Transport Action Network was set up in 2019 and is run by six people with a wealth of experience.
OUR PURPOSE is to help communities seek better (and more sustainable) transport. We support more investment in bus and rail services and active travel. To enable this and better roads maintenance (fewer potholes) we continue to oppose spending on damaging roads. We also support better integration between transport and planning.
Please get in touch if you would like some help (we can't run your campaign for you unfortunately) or if you would like to network with other like minded people and organisations. All our services are free to local campaigners.
Note: we mostly work in England and Wales.

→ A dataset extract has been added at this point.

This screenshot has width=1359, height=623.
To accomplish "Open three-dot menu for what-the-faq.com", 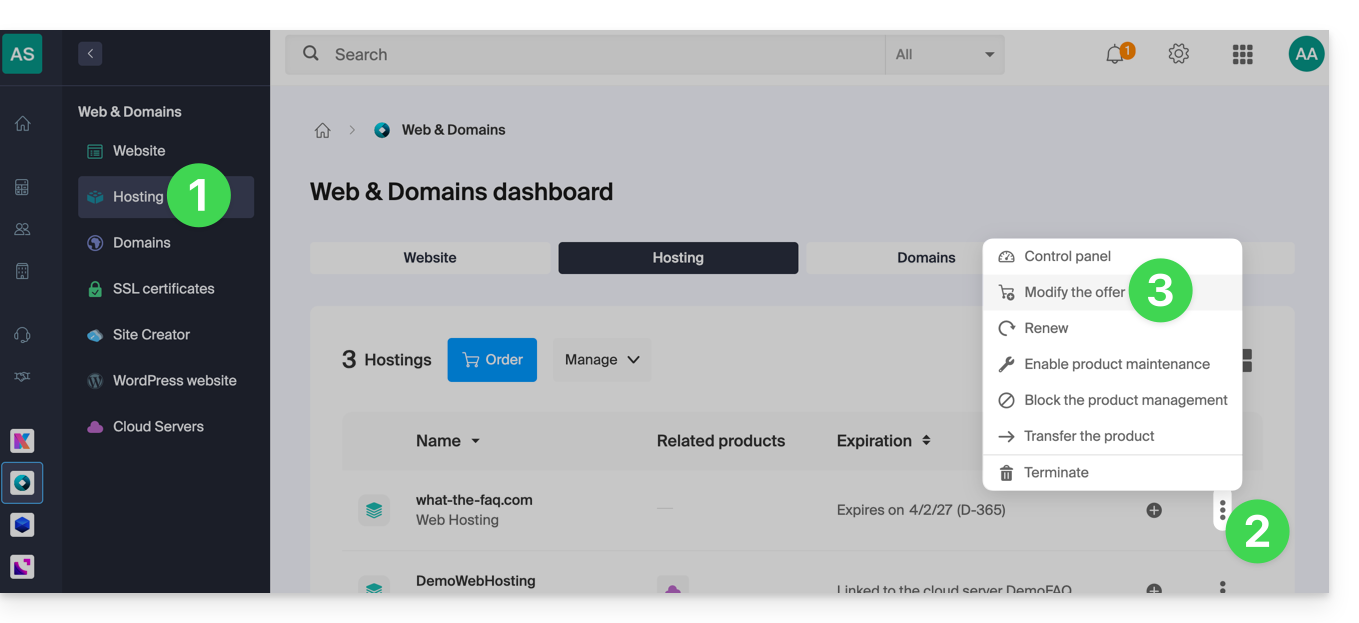I will [x=1222, y=511].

If you would like to support our work, please consider donating.
Chief Executive
Abby Coften
Abby Coften has held senior leadership roles in the not-for-profit sector for over ten years. Most recently, she was Chief Executive of Campaign to Protect Rural England, Hertfordshire (CPRE Hertfordshire), where she focused on protecting the countryside from inappropriate planning applications, promoting a brownfield-first approach to planning and launching CPRE Hertfordshire’s first ever hedgerow planting project alongside Herts and Middlesex Butterfly Conservation, planting over 2,500 meters of hedgerows to offset carbon and provide new wildlife corridors.
Abby has been a professionally qualified communications expert for over 20 years and uses these skills to successfully campaign on a number of environmental concerns, including a petition last year calling on the Government to review the definition of ‘grey belt’ in the National Planning Policy Framework which started as a local campaign that attracted over 45,000 national signatures.
Abby is a Trustee of several charities including Heads up Kids, a children’s mental health charity and CPRE Hertfordshire. A nature enthusiast and keen walker, Abby advocates for sustainable transport and enjoys supporting local communities in campaigning against damaging road schemes that impact our green spaces.
Roads & Climate Campaigner
Rebecca Lush
Rebecca is a life-long environmental campaigner, specialising in transport. She became involved when Twyford Down was bulldozed for the M3 motorway in 1992, near where she grew up.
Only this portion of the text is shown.